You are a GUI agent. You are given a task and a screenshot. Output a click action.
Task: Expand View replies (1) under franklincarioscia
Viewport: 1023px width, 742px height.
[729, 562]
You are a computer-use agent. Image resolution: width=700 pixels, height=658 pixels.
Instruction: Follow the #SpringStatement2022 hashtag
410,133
..............................
[Exercise brief]
Lines with "agent": return each one from the data above.

[Your solution]
You are a GUI agent. You are given a task and a screenshot. Output a click action.
You are a computer-use agent. Image resolution: width=700 pixels, height=658 pixels.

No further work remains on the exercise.